» Seçilen Metin:
· · · ·

Bazı basiretsizler de bu bulutu rahmet gibi addediyor ya şaşmamak elde değil.

 Üstad Mevdudi'nin deyimiyle ya (o bulutu getiren) rüzgarın yönünü değiştireceğiz ya da hep birlikte helak olup gideceğiz.

Milli Eğitim Bakanlığına Bağlı Talim ve Terbiye Kurulu, önümüzdeki yıllarda uygulanmak üzere Ortaokul Ders kitaplarının yazımında dikkat edilecek hususları yeniden düzenlemiş ve maddeler halinde sıralamış.

Bu maddelerden biri de "Ders kitabı içeriğinin toplumsal cinsiyet eşitliği dikkate alınarak hazırlanması"

Ne diyelim, Talim ve Terbiye Kurulundakilerin dibe çöken eğitimin kalitesini arttırma, gün geçtikçe artan akran zorbalığını önleme, çocuklarda merhamet, sevgi, şefkat duygularını geliştirme, ahlak ve medeniyet değerlerimizi inşa etme gibi bir dertleri yokmuş demek ki...

Sapkın bir ideolojinin ipini tutmuşlar bırakmıyorlar.

Peki Toplumsal Cinsiyet Eşitliği dikkate alınarak hazırlanan kitaplarda çocuklarımıza neler mi öğretilecek dersiniz?

Çocuklarımıza öğrettiğimiz anne-baba, kadın-erkek algısının kökünden kazınması gereken birer kalıp roller olduğu öğretilecek.

Annelik, çocuk yetiştirme, kadın kıyafetleri giyme, kadına has davranışlara sahip olmanın geleneksel yanlışlar olduğu öğretilecek.

Erkeklerin eril özellikleri yerden yere vurulacak, erkekler erkek olmaktan utandırılacak. Erkeğe has davranış ve giyim biçimine sahip olmanın yıkılması gereken birer tabu olduğu ve şiddete sebep olduğu öğretilecek.

Hani Batılı Efendilere göre şiddetin kaynağı geleneksel kadın-erkek rollermiş ya...

E Batılı Efendiler atmış, bizimkilerde yutmuş.

Ne diyelim...

En tehlikelisi de cinsel yönelim meselesi. Toplumsal Cinsiyet Eşitliğine göre hazırlanmış ders kitaplarında biyolojik cinsiyetin asıl olmadığı, kişinin kendi cinsiyetini sonradan seçebileceği, isterse ameliyatla değiştirebileceği öğretilecek.

Üstelik insanlık tarihi boyunca meşru olarak kabul edilen kadın-erkek birlikteliğinin bir dayatma olduğu, onun yerine tüm cinsel sapkınlıkların normal olduğu okullarda öğretilecek, anlatılacak.

Şimdi hangi Müslüman aile çocuğunun böyle bir eğitimden geçmesini ister ki?

Tabi ki hiçbir aile istemez.

Hükümet yetkililerine diyoruz ki, artık Batının attığı herşeyi yutmayın. Birgün kursağınızda kalır boğulursunuz. Üstelik binlerce yıllık İslam medeniyetine beşiklik yapmış bu topluma yazık etmeyin.

· · · ·

» Kayıtlı Veriler:

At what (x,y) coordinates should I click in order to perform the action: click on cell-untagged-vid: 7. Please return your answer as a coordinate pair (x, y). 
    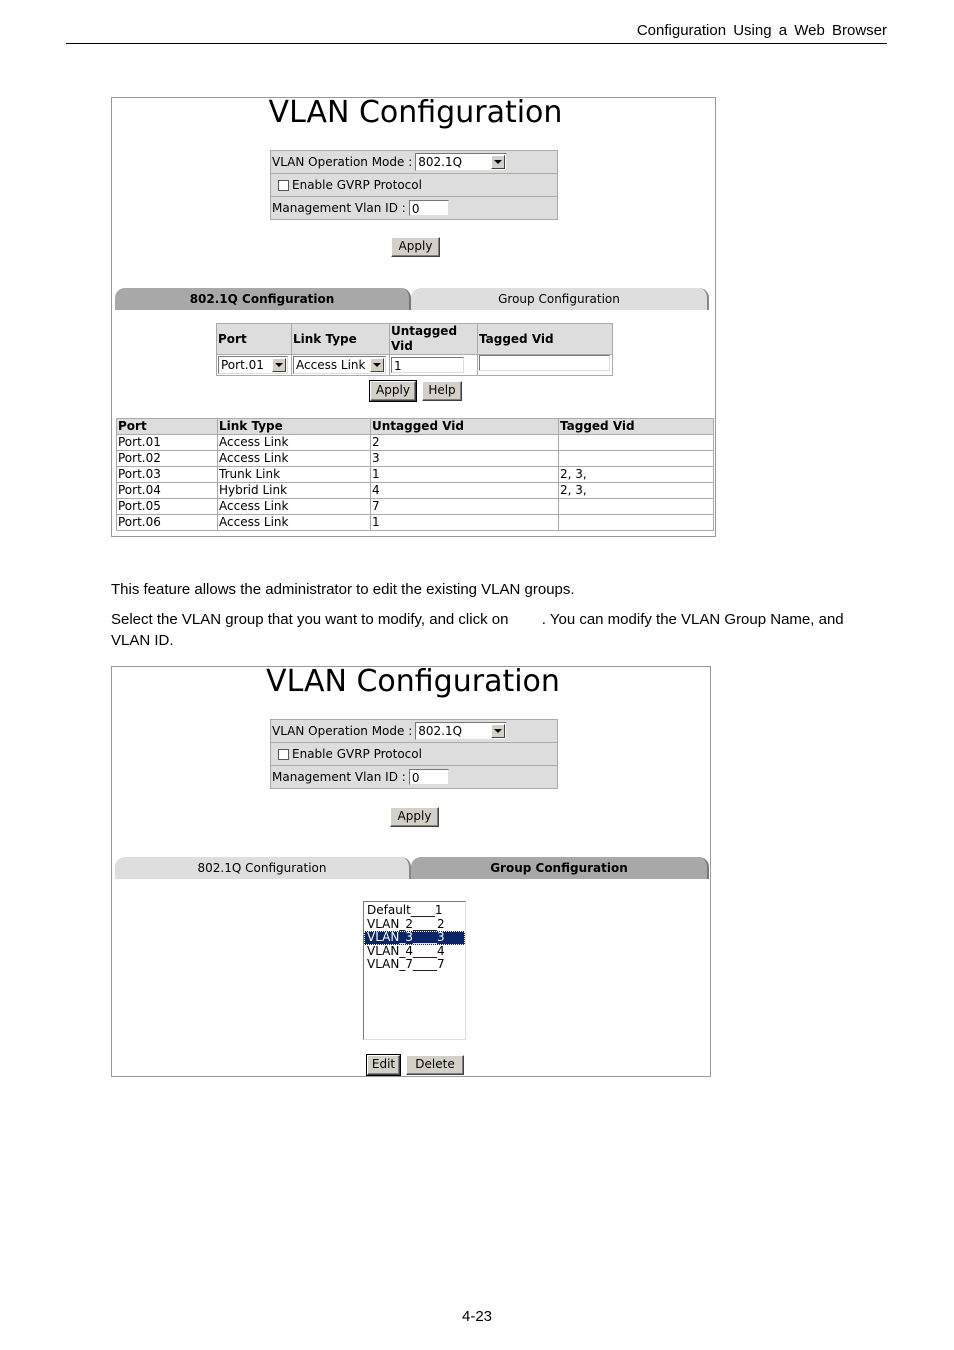
    Looking at the image, I should click on (464, 506).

· · · ·

Ders kitapları üzerine olan yazıdan "Annelik, çocuk yetiştirme, kadın" ile "ameliyatla değiştirebileceği öğretilecek." arasındaki kısmı, bu iki ifade de dahil olmak üzere harfi harfine yazın.

Annelik, çocuk yetiştirme, kadın kıyafetleri giyme, kadına has davranışlara sahip olmanın geleneksel yanlışlar olduğu öğretilecek.

Erkeklerin eril özellikleri yerden yere vurulacak, erkekler erkek olmaktan utandırılacak. Erkeğe has davranış ve giyim biçimine sahip olmanın yıkılması gereken birer tabu olduğu ve şiddete sebep olduğu öğretilecek.

Hani Batılı Efendilere göre şiddetin kaynağı geleneksel kadın-erkek rollermiş ya...

E Batılı Efendiler atmış, bizimkilerde yutmuş.

Ne diyelim...

En tehlikelisi de cinsel yönelim meselesi. Toplumsal Cinsiyet Eşitliğine göre hazırlanmış ders kitaplarında biyolojik cinsiyetin asıl olmadığı, kişinin kendi cinsiyetini sonradan seçebileceği, isterse ameliyatla değiştirebileceği öğretilecek.